Discovering the beauty in fragility

14 May 2022

This year we decided to renew our commitment to work alongside B.Liver – an association of young people affected by serious chronic illnesses – to create Cicatrici (Scars), a project created in 2018 with the aim of making people reflect on the chronicity and fragility of life through an unexpected reinterpretation of the icons of classical beauty.

The 2021 edition – titled ‘The art of starting over’ – was, if possible, even more significant than previous editions because it took place at the end of a difficult and moving year for everyone: the year of the pandemic, which imposed isolation on us and disrupted our lives, leaving a collective scar, both physical and psychological. Reflecting on everyone’s experiences during the most difficult moments of the pandemic, the initiative aimed to talk about the scars that have remained not only on our skin, but particularly in our souls, trying to turn them into an engine of positive transformation for the future.

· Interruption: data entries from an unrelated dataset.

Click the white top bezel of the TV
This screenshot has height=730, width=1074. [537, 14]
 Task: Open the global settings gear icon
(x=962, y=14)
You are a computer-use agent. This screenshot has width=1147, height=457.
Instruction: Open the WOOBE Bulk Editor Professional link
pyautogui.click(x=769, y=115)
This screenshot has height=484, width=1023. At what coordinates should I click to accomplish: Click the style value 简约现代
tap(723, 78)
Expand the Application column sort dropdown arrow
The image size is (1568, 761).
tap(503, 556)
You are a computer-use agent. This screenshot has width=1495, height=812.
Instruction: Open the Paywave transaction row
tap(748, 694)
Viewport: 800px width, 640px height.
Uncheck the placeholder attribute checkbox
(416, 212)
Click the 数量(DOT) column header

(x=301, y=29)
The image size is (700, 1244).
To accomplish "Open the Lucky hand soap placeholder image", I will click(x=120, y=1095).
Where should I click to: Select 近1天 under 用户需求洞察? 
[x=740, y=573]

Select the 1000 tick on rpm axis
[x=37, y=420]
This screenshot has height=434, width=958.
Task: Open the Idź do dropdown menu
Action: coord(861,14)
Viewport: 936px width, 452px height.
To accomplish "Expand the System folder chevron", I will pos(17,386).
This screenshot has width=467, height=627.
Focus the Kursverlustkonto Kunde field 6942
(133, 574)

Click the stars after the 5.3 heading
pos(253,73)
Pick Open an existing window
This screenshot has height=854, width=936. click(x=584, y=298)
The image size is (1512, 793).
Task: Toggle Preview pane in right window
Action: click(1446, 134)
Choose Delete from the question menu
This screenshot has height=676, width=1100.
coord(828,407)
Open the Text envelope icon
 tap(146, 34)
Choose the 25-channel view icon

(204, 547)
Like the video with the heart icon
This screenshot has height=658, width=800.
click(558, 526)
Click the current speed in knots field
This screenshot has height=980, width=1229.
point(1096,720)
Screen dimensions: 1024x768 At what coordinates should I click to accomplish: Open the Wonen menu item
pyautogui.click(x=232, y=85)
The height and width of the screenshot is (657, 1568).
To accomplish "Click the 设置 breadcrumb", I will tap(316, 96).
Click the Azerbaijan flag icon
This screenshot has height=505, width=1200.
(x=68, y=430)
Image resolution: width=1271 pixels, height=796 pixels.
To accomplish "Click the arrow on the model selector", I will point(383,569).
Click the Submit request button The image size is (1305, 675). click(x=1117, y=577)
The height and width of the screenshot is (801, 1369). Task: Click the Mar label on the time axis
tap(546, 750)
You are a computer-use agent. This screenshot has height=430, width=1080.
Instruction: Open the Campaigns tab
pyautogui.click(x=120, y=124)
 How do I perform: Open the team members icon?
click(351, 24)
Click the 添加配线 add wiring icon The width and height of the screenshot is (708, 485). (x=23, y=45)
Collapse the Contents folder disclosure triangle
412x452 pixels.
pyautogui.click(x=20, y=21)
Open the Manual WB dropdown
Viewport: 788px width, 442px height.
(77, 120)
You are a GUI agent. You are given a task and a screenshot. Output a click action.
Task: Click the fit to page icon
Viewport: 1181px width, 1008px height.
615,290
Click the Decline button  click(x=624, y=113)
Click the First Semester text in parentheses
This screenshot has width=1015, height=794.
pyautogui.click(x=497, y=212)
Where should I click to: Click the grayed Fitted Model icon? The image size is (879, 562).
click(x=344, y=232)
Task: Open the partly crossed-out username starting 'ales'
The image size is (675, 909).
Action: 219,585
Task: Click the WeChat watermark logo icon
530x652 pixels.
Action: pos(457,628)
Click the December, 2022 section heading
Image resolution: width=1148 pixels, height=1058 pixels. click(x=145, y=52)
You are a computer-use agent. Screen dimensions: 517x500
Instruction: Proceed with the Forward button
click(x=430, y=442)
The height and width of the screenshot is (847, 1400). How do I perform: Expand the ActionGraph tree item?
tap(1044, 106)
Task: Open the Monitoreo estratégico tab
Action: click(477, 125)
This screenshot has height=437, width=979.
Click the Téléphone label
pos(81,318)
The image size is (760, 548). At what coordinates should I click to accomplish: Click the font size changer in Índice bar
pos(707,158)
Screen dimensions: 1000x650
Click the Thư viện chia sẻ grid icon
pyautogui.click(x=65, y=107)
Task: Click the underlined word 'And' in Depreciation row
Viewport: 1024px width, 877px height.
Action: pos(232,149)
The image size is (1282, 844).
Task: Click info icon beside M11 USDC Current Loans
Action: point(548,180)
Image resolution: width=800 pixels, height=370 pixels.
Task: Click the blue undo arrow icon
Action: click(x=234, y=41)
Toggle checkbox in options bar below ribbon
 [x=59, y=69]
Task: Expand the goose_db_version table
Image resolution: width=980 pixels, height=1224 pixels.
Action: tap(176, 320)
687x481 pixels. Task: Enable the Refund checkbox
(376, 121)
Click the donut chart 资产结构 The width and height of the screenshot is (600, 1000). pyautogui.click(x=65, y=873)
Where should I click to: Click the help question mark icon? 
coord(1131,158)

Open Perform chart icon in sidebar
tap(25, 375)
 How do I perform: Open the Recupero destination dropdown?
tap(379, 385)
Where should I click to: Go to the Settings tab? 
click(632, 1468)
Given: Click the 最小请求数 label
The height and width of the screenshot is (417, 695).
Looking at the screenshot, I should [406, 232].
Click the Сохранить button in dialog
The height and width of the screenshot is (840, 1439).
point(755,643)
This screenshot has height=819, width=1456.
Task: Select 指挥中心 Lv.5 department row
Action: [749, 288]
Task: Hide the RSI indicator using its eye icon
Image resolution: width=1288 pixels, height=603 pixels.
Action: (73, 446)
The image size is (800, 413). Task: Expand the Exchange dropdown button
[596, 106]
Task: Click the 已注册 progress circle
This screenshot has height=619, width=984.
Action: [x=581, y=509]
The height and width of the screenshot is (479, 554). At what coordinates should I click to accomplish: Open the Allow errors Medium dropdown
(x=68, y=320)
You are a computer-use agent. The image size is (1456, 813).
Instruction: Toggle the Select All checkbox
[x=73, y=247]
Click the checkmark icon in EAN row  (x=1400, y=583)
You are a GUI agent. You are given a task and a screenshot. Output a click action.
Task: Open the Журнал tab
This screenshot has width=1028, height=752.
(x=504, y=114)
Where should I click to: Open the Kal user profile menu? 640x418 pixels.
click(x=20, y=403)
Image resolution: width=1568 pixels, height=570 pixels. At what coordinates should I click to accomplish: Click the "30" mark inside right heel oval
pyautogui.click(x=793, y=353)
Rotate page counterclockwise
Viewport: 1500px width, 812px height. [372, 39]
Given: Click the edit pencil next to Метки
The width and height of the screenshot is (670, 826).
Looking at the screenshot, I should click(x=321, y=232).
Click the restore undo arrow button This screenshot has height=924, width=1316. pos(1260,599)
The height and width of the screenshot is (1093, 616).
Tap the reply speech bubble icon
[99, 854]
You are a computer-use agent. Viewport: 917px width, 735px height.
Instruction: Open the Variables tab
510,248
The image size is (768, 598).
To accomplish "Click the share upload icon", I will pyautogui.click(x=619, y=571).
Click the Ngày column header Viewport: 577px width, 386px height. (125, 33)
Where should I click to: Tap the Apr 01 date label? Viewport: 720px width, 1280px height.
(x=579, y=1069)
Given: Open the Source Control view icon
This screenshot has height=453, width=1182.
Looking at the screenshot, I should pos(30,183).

The idea behind the project is as simple as it is powerful. Through the reinterpretation of two of the most important classical icons of Western art – the Venus de Milo and Michelangelo’s David – B.Liver have challenged the ideals of beauty in Greek art, which sought and idealised perfection through sculptures of athletic and harmonious bodies.

In Cicatrici the statues have been covered with marks, wounds and other imperfections, with the aim of helping us to overcome of a system of proportions and beauty stereotypes, to instead favour bodies that are ‘lived in’ and scarred, which represents the fragility of life. The work praises vulnerability and invites us not to hide our weaknesses for fear of being judged by others or feeling inadequate.

The 2021 edition of the project was carried out when we Janssen employees were gradually returning to our desks in the office to finally meet again, and in many cases see each other for the first time after long months away. On this occasion, all colleagues actively participated in order to find the strength together to start again and to reflect together on an ‘open’ and ‘human’ meaning of beauty, free from stereotypes, putting themselves out there and sharing their own scars on the sketches of the Venus de Milo and David.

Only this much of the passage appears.